Secondo una ricerca circa una famiglia russa su dieci ha vissuto episodi di violenza domestica, per l’80% dei casi si tratta di donne e il 35% di loro non si rivolge alla polizia per vergogna o sfiducia. La risposta delle autorità è carente, la legge non riconosce la violenza domestica come un reato.
Sejkina, madre di Graceva, oggi lotta anche lei: ‘non c’è una legge contro la violenza domestica o centri d’aiuto per le vittime, le autorità si disinteressano del fenomeno continuando a sostenere che il problema è ingigantito dai giudici e dalle femministe. È come sbattere la testa contro un muro.‘
A sostenere Graceva in tribunale è stata l’avvocata Mari Davtjan, tra le autrici del progetto di legge contro la violenza domestica.

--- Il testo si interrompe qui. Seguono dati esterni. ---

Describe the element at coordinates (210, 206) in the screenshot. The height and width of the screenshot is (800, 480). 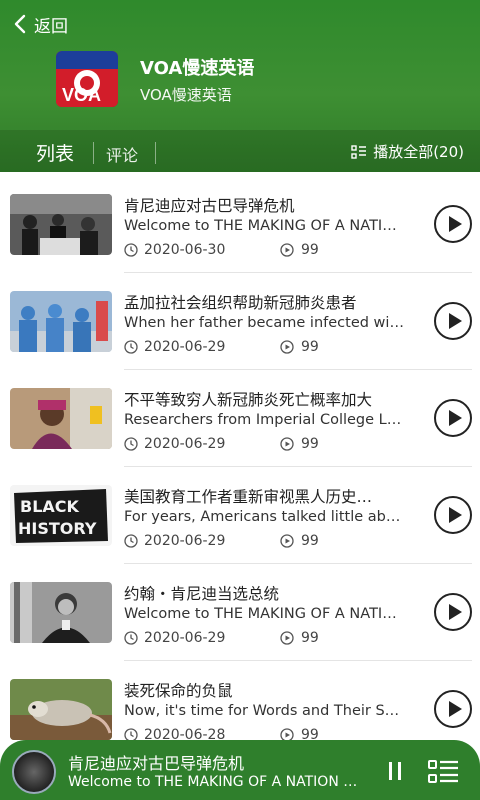
I see `episode-title: 肯尼迪应对古巴导弹危机` at that location.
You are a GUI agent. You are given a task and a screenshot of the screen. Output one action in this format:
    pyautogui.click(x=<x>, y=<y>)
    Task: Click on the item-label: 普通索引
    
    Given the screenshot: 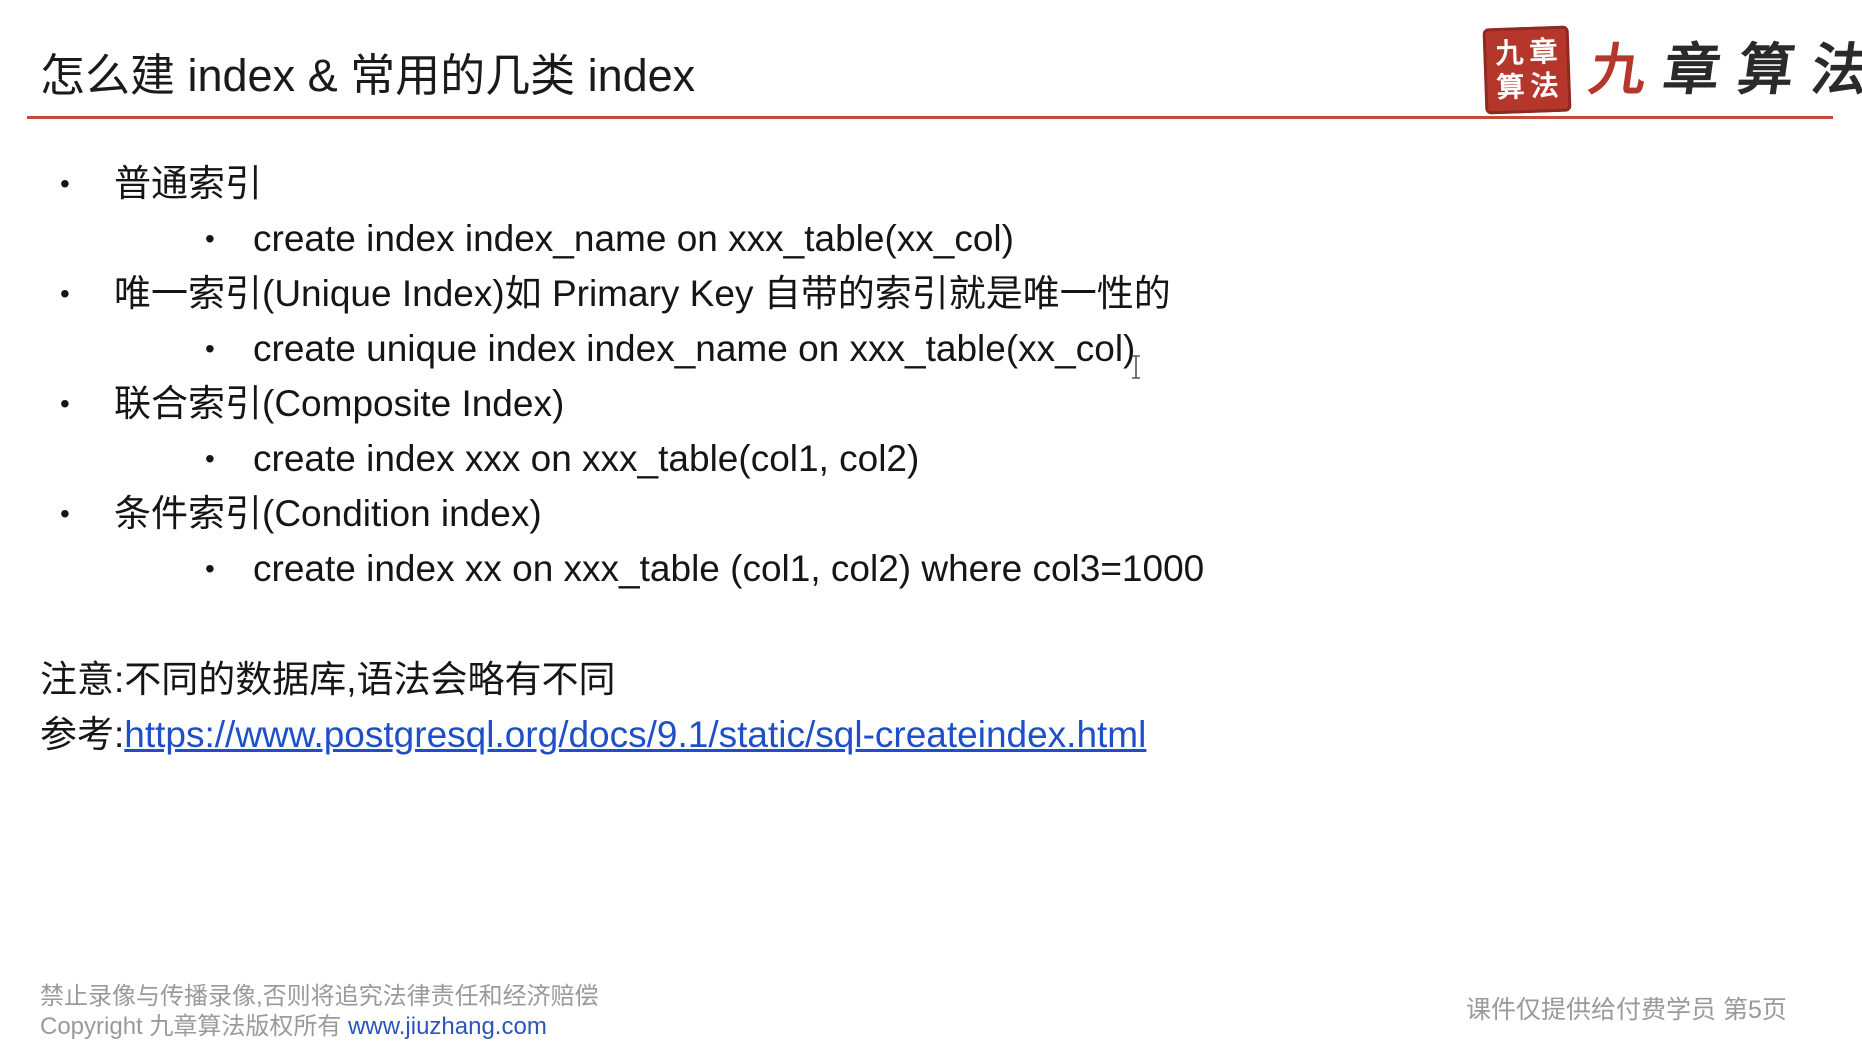 What is the action you would take?
    pyautogui.click(x=188, y=184)
    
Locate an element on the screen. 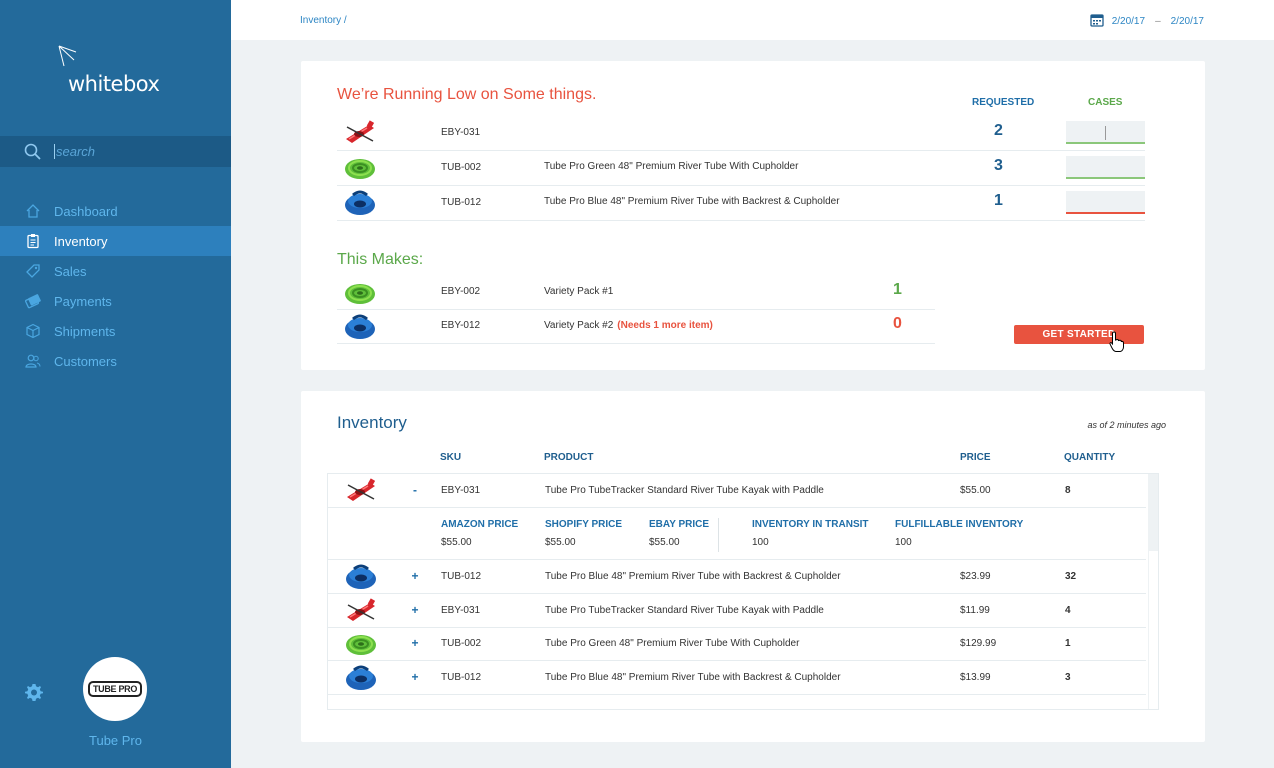 The width and height of the screenshot is (1274, 768). breadcrumb: Inventory / is located at coordinates (324, 20).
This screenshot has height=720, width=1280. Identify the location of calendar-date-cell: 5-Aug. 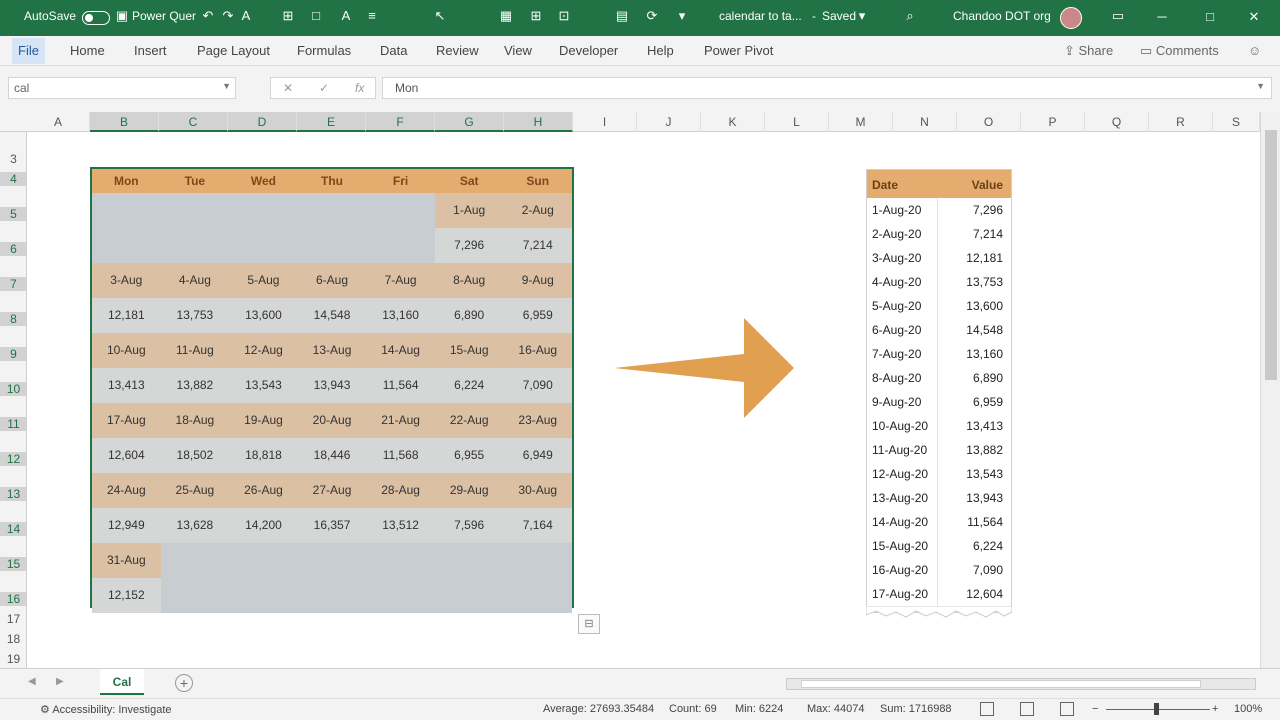
(264, 280).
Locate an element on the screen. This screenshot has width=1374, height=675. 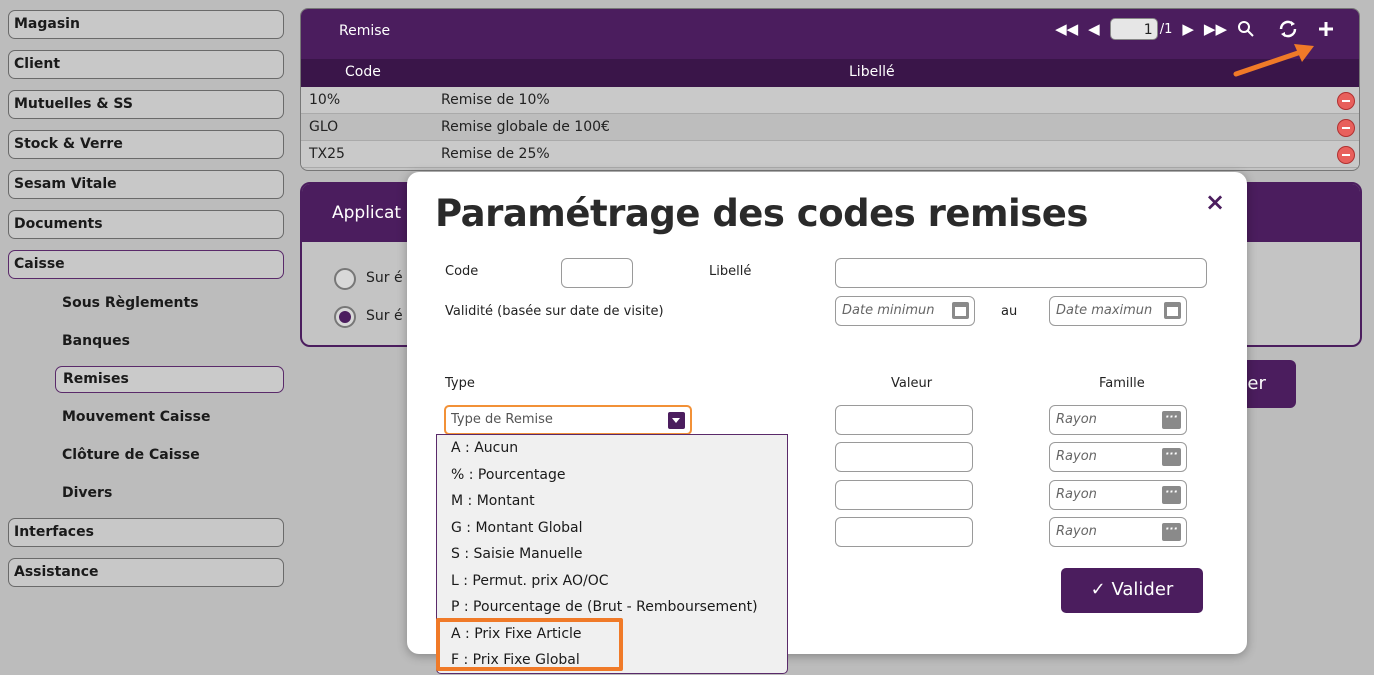
table-row: 10% Remise de 10% is located at coordinates (830, 100).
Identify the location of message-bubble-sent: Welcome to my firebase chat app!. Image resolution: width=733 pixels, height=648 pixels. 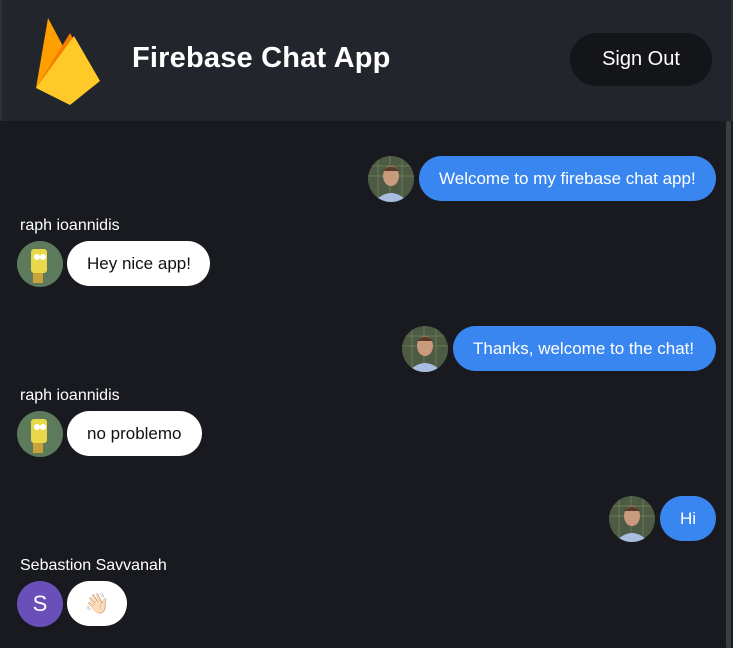
(568, 178).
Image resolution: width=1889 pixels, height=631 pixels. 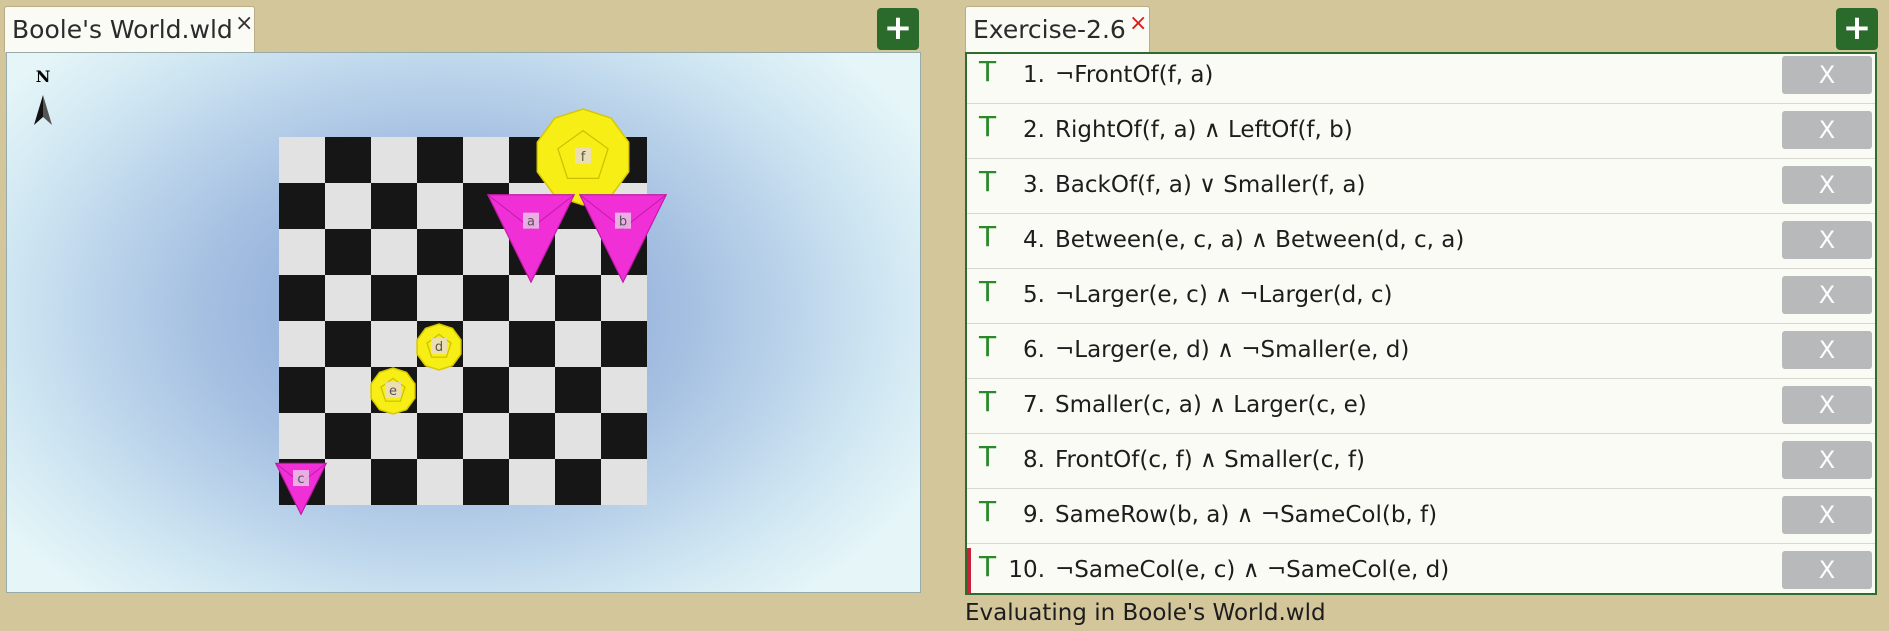 What do you see at coordinates (898, 29) in the screenshot?
I see `add-world-button: +` at bounding box center [898, 29].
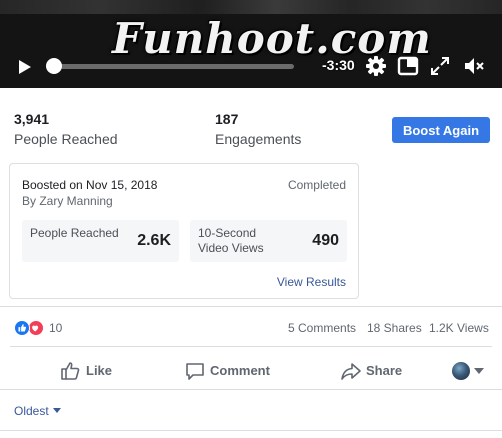 The width and height of the screenshot is (502, 438). Describe the element at coordinates (322, 328) in the screenshot. I see `comments-count-link: 5 Comments` at that location.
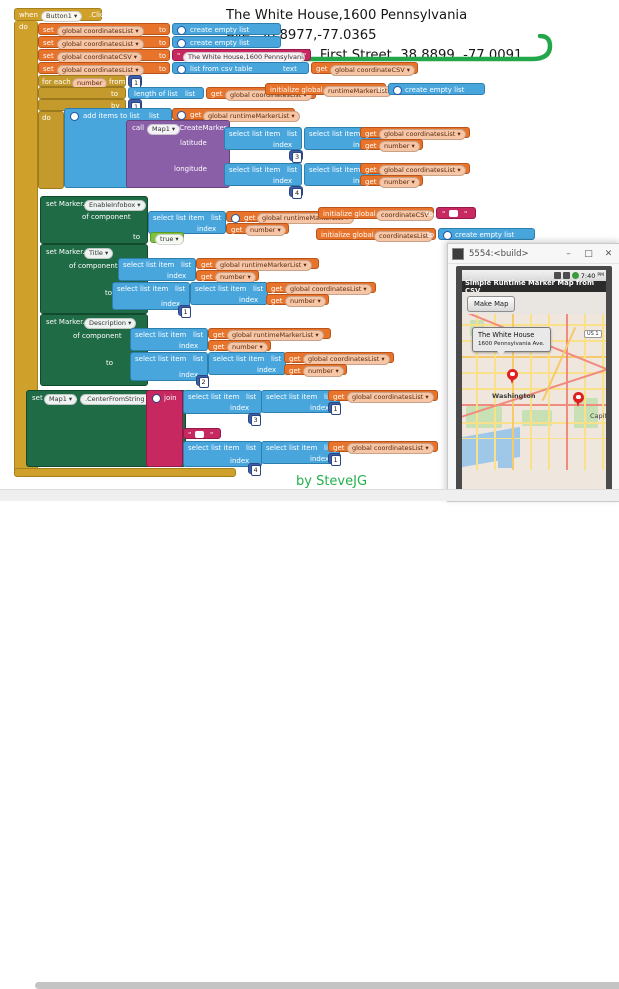 The image size is (619, 989). I want to click on minimize-button: –, so click(568, 254).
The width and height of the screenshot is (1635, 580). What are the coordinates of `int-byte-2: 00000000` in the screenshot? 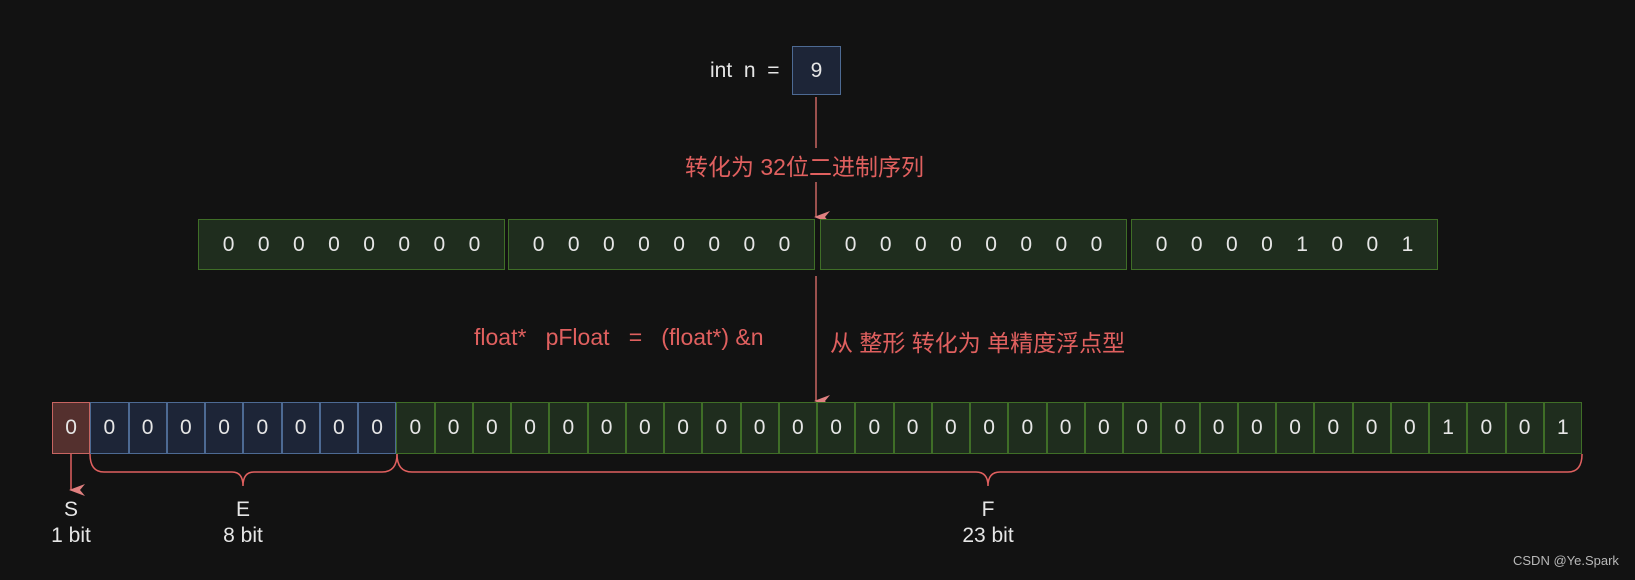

Dimitri è stato condannato a 14 anni e mezzo, forse merito della risonanza mediatica del caso. Nelle famiglie russe persistono ancora molteplici violenze fisiche, verbali, psicologiche a cui sono soggetti donne, bambini ma anche uomini, anziani. Negli ultimi anni questi casi assumono risonanza mediatica grazie ai mezzi d’informazione e alla mobilitazione e proteste da parte della popolazione. Il disegno di legge contro la violenza domestica non è ancora stato approvato.
Ortodossi e conservatori sostengono che una legge simile sarebbe contro la famiglia, contro lo stato e la società tradizionale, ma le persone si sono rese tacitamente conto del problema. A opporsi a una legislazione in tutela delle donne è ormai una minoranza, segno che non ci si deve arrendere nonostante le resistenze. Il caso Graceva costringe molte persone a considerare seriamente il problema. L’enorme risonanza è dovuta alla brutalità senza precedenti, la vicenda mostra che la violenza familiare stava prendendo forme mostruose e che bisognava fare qualcosa. Oggi Graceva trova dentro di sé e attraverso i suoi cari la forza per continuare a vivere, amare ed essere felice. Non è forte colui che ferisce una donna, ma quella stessa donna che lotta, prova a rialzarsi e a continuare a vivere.
‘Mi offende il fatto che niente cambi. È difficile. Stiamo qui a discutere e non andiamo da nessuna parte.’ dice Graceva. Ogni tanto pensa a cosa le potrebbe succedere quando lui uscirà di prigione e si sente indifesa. Nessuno può impedire a suo marito di farle ancora del male una volta uscito di prigione. Quando sarà realmente affrontato il problema della violenza domestica, non solo in Russia, ma a livello mondiale?
Come testimoniano i fatti di cronaca recenti, urge una presa di posizione forte contro tanta disumanità fortemente intollerabile.